Spark user survey suggests growth beyond Hadoop

Spark, a parallel processing framework that allows big data analytics, seems to be growing beyond Hadoop, according to research from Databricks.

Databricks was set up to commercialise open-source Apache Spark. In a survey of 1,417 users from 842 organisations it found 48% to be using Spark in standalone mode, apart from Hadoop. Some 40% of respondents were using Spark on Yarn on Hadoop, while 11% were running Spark on Apache Mesos.

This could be significant because the Hadoop stack, based on the Hadoop Distributed File System, has been seen as a byword for big data technology since its emergence from Yahoo’s elaboration of Google’s MapReduce framework in 2005, led by Doug Cutting, now chief architect at Hadoop distributor Cloudera.

Matei Zaharia, the creator of Apache Spark and chief technology of Databricks, said his company’s survey showed strong results on the uptake of Spark by enterprises.

“The continued growth of Spark has been highly encouraging, as companies are going into production to obtain real business value, and they are doing so in a wide range of environments beyond Hadoop clusters,” he said.

The Spark User Survey found users are turning to Spark mainly for reasons of performance (91%), ease of programming (77%) and ease of deployment (71%). Just over half (52%) cited real-time streaming capabilities as a reason for adoption. It discovered 51% of respondents run Spark on a public cloud.

Spark is being used for machine learning, streaming and graph analysis. The survey found there are 56% more Spark streaming users than there were in 2014.

Spark users

Some 41% of Spark users identified themselves as “data engineers”, while 22% said they were “data scientists”. The computer languages they use they use with Spark fall out as Scala (71%), Python (58%), SQL (36%), Java (31%) and R(18%).

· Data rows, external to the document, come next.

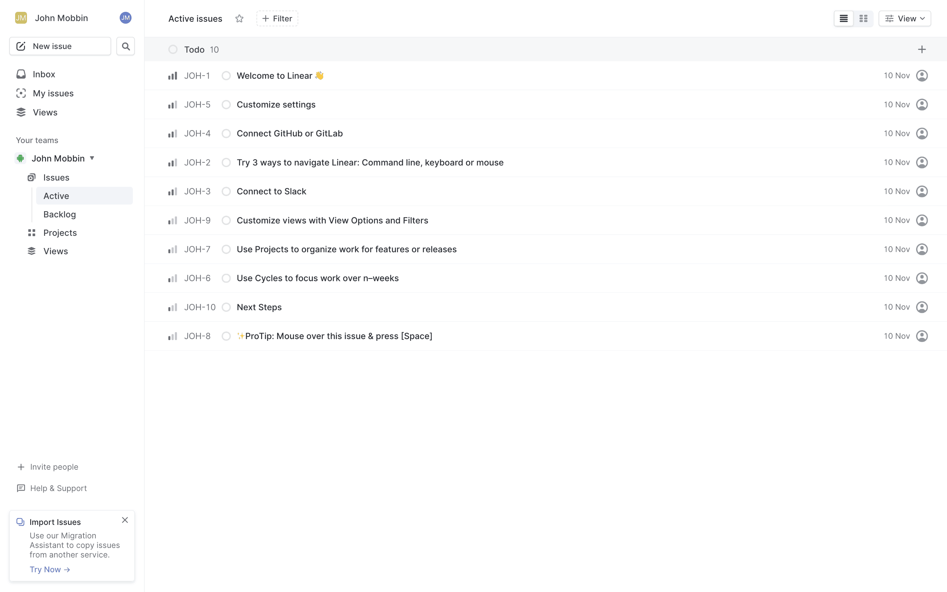Click priority bars icon for JOH-5
Image resolution: width=947 pixels, height=592 pixels.
(x=173, y=105)
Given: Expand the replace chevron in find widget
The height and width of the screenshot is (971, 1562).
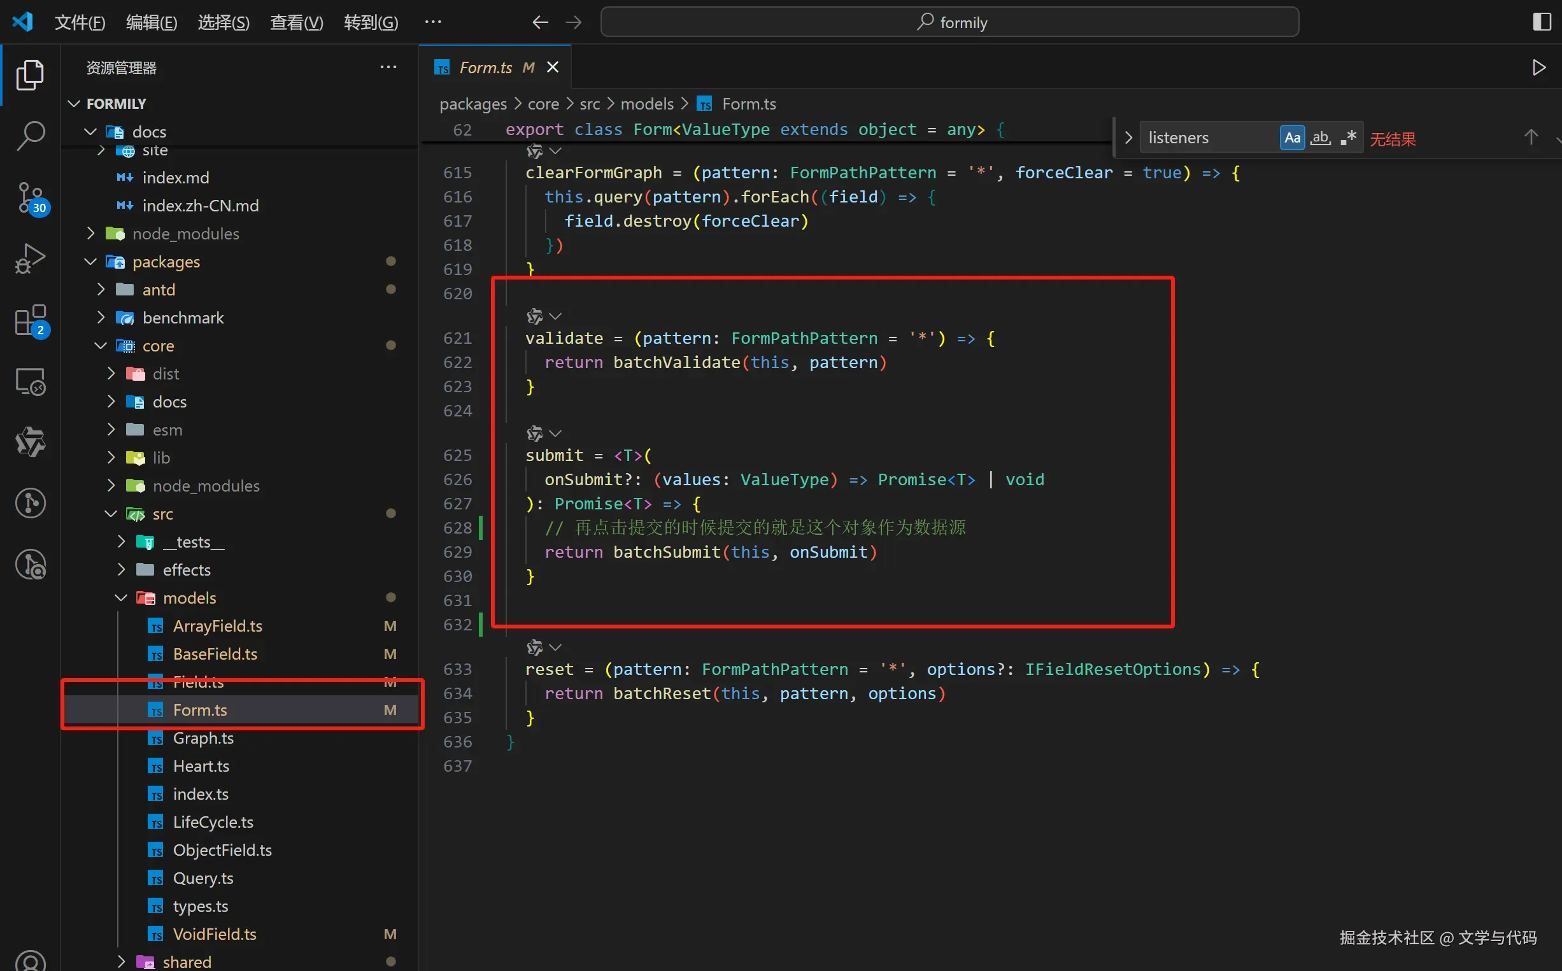Looking at the screenshot, I should [x=1128, y=137].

The survey found 52% use the framework for data warehousing, 68% use it for business intelligence, 40% for processing application and system logs, 48% to build recommendation engines, 36% for user-facing services and 29% for fraud detection and security.

Nik Rouda, senior analyst at Enterprise Strategy Group, said: “Many organisations are shifting to a 'Spark-first' strategy. The market will no doubt continue to evolve, but Spark has established considerable momentum today.”